Although diabetes itself currently cannot be prevented, its complications including diabetic retinopathy can be delayed or moderated. The Diabetes Control and Complications Trial (DCCT) showed that lowering blood sugar and maintaining glucose levels at near normal reduced vital organ complications including the eye. Another study called the United Kingdom Prospective Diabetes Study (UKPDS) confirmed this and also emphasized the need to control blood pressure in diabetics who were hypertensive. The prevention and early detection process is as follows:
- Maintaining blood sugar and hemoglobin A1c levels as near normal as is safely possible.
- Control of other medical problems such as hypertension and fat levels such as cholesterol
- Comprehensive Examination by an ophthalmologist experienced in managing diabetic retinopathy. Generally, patients under 30 years of age should have a comprehensive eye exam within 5 years of diagnosis of diabetes. Thereafter, eye exams should be yearly. Over the age of 30 years of age, patients should have an eye exam at the time of diagnosis, and yearly thereafter. If retinopathy if found, the frequency of examinations will vary according to the
degree of retinal involvement.
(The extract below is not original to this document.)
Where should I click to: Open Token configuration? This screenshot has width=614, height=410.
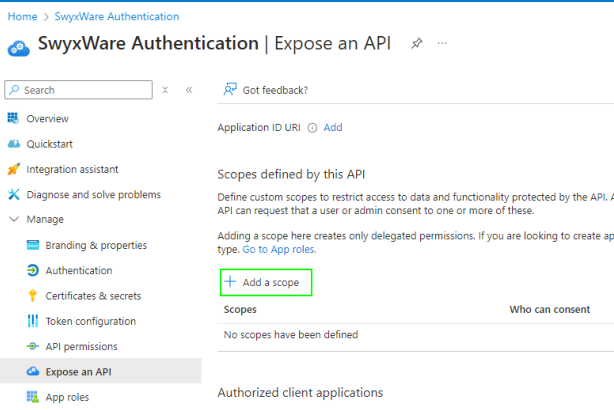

As part of a comprehensive exam, other diagnostic tests such as gonioscopy, visual fields, fundus photography, and fluorescein angiography may be needed if retinopathy is found. (For a description of these tests, please click onto diagnostic services.)
- Other health measures with varying levels of agreement include maintaining weight control,
exercising, eating a well balanced diet, and avoidance of smoking.
Fortunately the armamentarium for combating diabetic retinopathy is growing with more awareness, better capabilities for detecting early disease, the growing emphasis for better blood sugar control, and better ways of treating diabetic eye disease. Observation is often possible in patients with diabetic retinopathy who may continue to enjoy good vision for years. However medical management of diabetes during early retinopathy is extremely important and should include: keeping down blood sugars as much as safely possible, eating a well balanced diet, cessation of smoking, losing weight, controlling other medical problems such as hypertension, elevated lipids, etc.
If diabetic retinopathy progresses to where vision is threatened, laser treatment or surgery are often helpful in preventing blindness. Treatment can be complicated and may involve not only your ophthalmologist, but also other medical doctors and retinal specialists. Laser treatment is often reserved for macular edema (swelling of the macular area) and proliferative disease where new blood vessels are being formed that threaten the retina. The goal of laser treatment for macular swelling is to limit or prevent further damage to central vision, not necessarily improvement of vision. The risk of visual loss is reduced by 50% for those who undergo appropriate laser treatment as compared to those who are not treated.
Laser treatment for proliferative disease is more extensive than for macular edema. The goal is to limit or end the growing of new blood vessels which can bleed and eventually cause scarring and retinal detachment. In all cases of laser treatment, the goal is stabilization of vision and preventing further damage and blindness. Risks of laser treatment include loss of vision, worsening of vision, washed out colors, decreased night vision, and loss of peripheral vision. In most cases of retinopathy requiring laser treatment, the benefits of treatment far outweigh the consequences that occur without treatment.